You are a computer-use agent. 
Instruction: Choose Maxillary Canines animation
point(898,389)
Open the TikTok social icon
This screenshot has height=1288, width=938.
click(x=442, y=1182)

--------------------------------------------------

Work to complete:
Give a verbatim copy of the material above.

Output for this task:
You are a computer-use agent. 
Instruction: Choose Maxillary Canines animation
point(898,389)
Open the TikTok social icon
This screenshot has height=1288, width=938.
click(x=442, y=1182)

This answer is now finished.